When an attorney accepts your personal injury case, the usual fee agreement only allows the attorney to collect if they win your case. You will not pay a dime if the claim is not won. This agreement effectively “opens the courthouse doors” to those who might otherwise not be able to afford litigation. The arrangement, called a “contingency fee,” holds that the attorney will be entitled to a percentage of the damages awarded if they can successfully argue the case. That percentage may be fixed, or it may be subject to change.
Contingent Fee Agreements in Medical Malpractice Claims
Some cases require more work than others. For example, some cases are mediated outside of court, never moving to the trial stage while still requiring the services of a lawyer. Some cases go to trial, and some may require multiple expert witnesses in addition to the single mandatory expert. Some cases are exceedingly complex and tackle questions greater than the dispute at the heart of the case - these may be appealed all the way to the Supreme Court. While an attorney can roughly gauge the amount of work the case will entail, they are not fortune tellers and cannot say with exact certainty what path that case will take. To account for this lack of certainty, some attorneys will increase the contingent percentage, as the amount of work put into the case increases.
This does not deviate from most other professional compensation arrangements; the more hours worked, the more the individual is paid. Because personal injury and medical malpractice lawyers work without a fee until the conclusion of the case, there is no equivalent “hourly wage.” It is the percentage that must be adjusted accordingly. For this reason, courts have imposed certain limits on the collection of lawyer fees, to ensure that their cut of the damages does not exceed a reasonable sum. However, plaintiff attorneys for personal injury and medical malpractice suits are unique in the amount of risk they absorb when they take on a case. Regulating collection fees is a delicate endeavor because it must account for the risks incurred by the attorney and the best interest of the plaintiff. The states regulate attorney fees differently, but there is generally a limit to how much a medical malpractice attorney can recover from prosecuting a case. This helps ensure that the majority of damages are awarded to the person who actually incurred the harm.
State Regulation of Contingent Fee Agreements
The contingency fee percentage imposed by most attorneys usually ranges between 33.3% and 45%. Generally speaking, it will not exceed more than half of the settlement or damages awarded. The legal disposition toward the provisions of contingency is fairly uniform between states. We may look at Pennsylvania contingency fee law as an example, which reads:
Rule1.5(c): A fee may be contingent on the outcome of the matter for which the service is rendered, except in a matter in which a contingent fee is prohibited by paragraph (d) or other law. A contingent fee agreement shall be in writing and shall state the method by which the fee is to be determined, including the percentage or percentages that shall accrue to the lawyer in the event of settlement, trial or appeal, litigation and other expenses to be deducted from the recovery, and whether such expenses are to be deducted before or after the contingent fee is calculated. Upon conclusion of a contingent fee matter, the lawyer shall provide the client with a written statement stating the outcome of the matter and, if there is a recovery, showing the remittance to the client and the method of its determination.

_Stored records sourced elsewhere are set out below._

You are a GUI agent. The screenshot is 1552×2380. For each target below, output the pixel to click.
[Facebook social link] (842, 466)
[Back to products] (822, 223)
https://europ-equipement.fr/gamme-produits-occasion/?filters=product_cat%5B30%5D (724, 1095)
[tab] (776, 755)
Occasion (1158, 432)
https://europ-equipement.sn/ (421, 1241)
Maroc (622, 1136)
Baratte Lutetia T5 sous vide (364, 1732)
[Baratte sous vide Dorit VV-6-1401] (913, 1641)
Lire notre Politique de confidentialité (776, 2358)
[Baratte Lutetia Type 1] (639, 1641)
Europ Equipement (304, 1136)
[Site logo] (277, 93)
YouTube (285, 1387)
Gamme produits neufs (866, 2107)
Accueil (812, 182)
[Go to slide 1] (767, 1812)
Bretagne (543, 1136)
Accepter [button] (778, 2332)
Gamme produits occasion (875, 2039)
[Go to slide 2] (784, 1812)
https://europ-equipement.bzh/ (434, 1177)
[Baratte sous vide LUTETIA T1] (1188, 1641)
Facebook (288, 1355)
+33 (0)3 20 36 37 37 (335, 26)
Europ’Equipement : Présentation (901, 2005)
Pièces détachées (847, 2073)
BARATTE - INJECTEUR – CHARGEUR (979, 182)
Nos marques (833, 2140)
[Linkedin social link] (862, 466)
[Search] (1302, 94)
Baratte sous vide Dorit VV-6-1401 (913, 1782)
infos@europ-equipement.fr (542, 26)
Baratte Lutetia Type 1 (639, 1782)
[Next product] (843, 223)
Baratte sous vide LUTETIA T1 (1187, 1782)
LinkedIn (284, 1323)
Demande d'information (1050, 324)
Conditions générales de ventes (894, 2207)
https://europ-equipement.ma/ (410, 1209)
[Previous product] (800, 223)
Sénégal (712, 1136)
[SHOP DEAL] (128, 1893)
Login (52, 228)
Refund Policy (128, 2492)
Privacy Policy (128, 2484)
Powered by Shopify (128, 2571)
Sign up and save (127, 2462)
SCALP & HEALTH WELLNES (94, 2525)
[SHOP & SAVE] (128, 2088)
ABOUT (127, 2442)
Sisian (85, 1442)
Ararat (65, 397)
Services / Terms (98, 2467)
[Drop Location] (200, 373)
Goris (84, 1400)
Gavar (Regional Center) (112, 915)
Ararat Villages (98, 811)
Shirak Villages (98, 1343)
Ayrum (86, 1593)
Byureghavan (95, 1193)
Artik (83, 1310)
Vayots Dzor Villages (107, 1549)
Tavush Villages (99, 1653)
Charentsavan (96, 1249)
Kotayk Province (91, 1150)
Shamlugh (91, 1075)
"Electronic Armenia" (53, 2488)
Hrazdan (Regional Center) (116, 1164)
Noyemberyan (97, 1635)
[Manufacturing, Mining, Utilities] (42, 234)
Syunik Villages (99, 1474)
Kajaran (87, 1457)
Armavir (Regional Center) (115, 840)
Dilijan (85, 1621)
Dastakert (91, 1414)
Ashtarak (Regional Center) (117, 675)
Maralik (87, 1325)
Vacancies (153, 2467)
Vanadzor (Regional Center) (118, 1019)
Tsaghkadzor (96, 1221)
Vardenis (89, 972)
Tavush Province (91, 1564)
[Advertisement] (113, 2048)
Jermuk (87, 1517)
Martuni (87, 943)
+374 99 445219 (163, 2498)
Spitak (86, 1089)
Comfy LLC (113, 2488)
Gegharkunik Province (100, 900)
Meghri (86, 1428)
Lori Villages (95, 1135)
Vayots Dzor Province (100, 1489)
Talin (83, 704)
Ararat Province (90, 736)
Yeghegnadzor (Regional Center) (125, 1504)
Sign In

The states are concerned with regulating, among other aspects, the ethics of contingency fees but must also fairly protect the attorney and ensure the services they provide to the plaintiff are fairly compensated. To balance these interests, sixteen states have regulated contingency fee caps, not unlike the damage caps imposed in medical malpractice cases. Some of these caps are flat rates, such as 33.3% of the total settlement. More common is the “sliding scale” for damage amounts. For example, 40% over the first $50,000 of recovered damages, 33.33% over the next $50,000, 25% over the next $500,000 and 15%.
It must be noted that plaintiff attorneys in these cases take on a considerable risk of financial loss when they choose to fight for an injured party. Defense firms that represent negligent healthcare providers are at no financial risk. Legal defense costs are advanced by the liability insurance company on behalf of the defendant provider. They are paid up front, and their fees are not contingent upon the outcome of the case. Conditional fees benefit the plaintiff in the sense that the plaintiff attorney is all the more motivated to present a powerhouse case to win the claim, but doing so comes at a cost (expert witnesses, depositions, etc). The better the case they present, the greater the financial risk they incur. This risk is compensated by the contingency fee percentage deducted from potential winnings.